Point being, this one is good and funny and different while staying painfully true to the high school experience. Butter deals with making himself into a loner by playing the saxophone, trying to keep up his friendship with a kid he spent summer fat camps with (although that proves harder when he realizes how serious his friend has gotten about slimming down for good), and keeping up an online relationship with a girl who's in his class in real life but doesn't know it's him she's falling for in the chatroom.


 When he decides to kill himself with food, he sets up a website that gets him noticed and popular, which makes him start to feel better until he realizes his new friends and popularity are just because of his plans, not his real self.
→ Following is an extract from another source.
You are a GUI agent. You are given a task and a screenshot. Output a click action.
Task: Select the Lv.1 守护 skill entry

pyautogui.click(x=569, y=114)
So just when he was ready to chuck it, he actually does go through with it.

 Here's a good time to say that what started out as a terrible plan from a teenager's impulse that obviously wouldn't work - is it possible to eat yourself to death in one sitting? - slowly got more plausible as he got more information. A talk with his doctor brought up the possibility of choking if someone eats too fast; the first party he goes to with his new friends makes him think about alcohol poisoning; his nightly routine reminds him that if he doesn't carefully control his insulin it could make big trouble; and finally he sees someone eating a strawberry and goes, "Aha! I'm deathly allergic!" 
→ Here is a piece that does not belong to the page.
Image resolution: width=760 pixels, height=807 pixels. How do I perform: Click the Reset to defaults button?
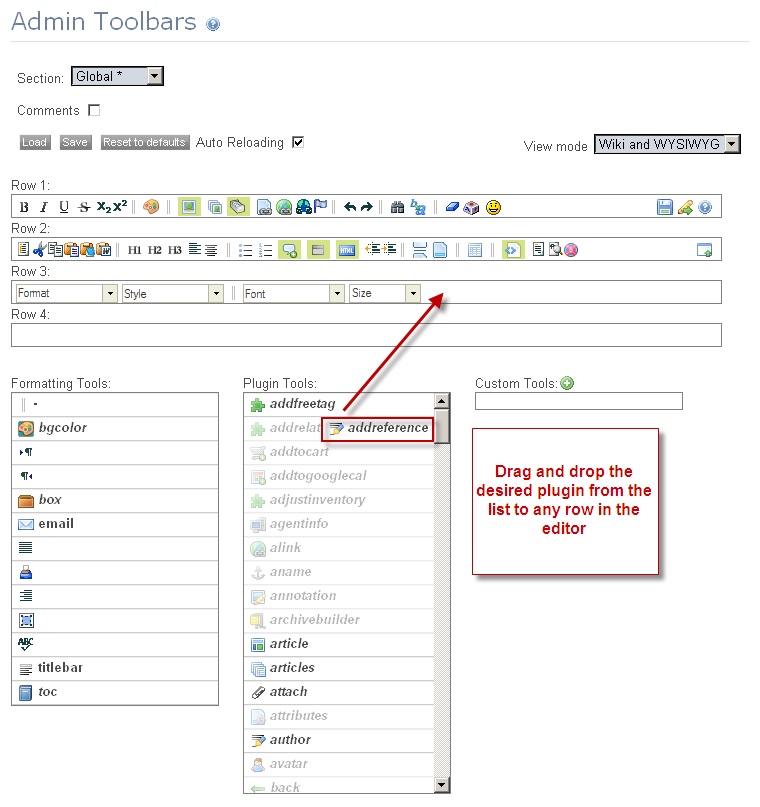(144, 142)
 THAT IS SO SMART. I harp on lack of logic all the damn time on here, and FINALLY SOMEONE ANSWERED ME PROPERLY.



It doesn't work, but it does do realistic damage to him and his recovery is of course his moment of clarity but doesn't make everything better at once. He just finally faces the hard work he'll have to do and finally thinks it'll be worth it to make the move that his parents have been pushing for the past year or so.

 He also remains a smartass who is good at describing how playing his saxophone makes him feel better throughout his whole ordeal. I liked him and wanted him to do whatever would take him out of his pain.
So this was a sharp, witty, compulsive, and touching read. If you know any teenagers who feel like weirdos, give it to 'em and point 'em to your local library.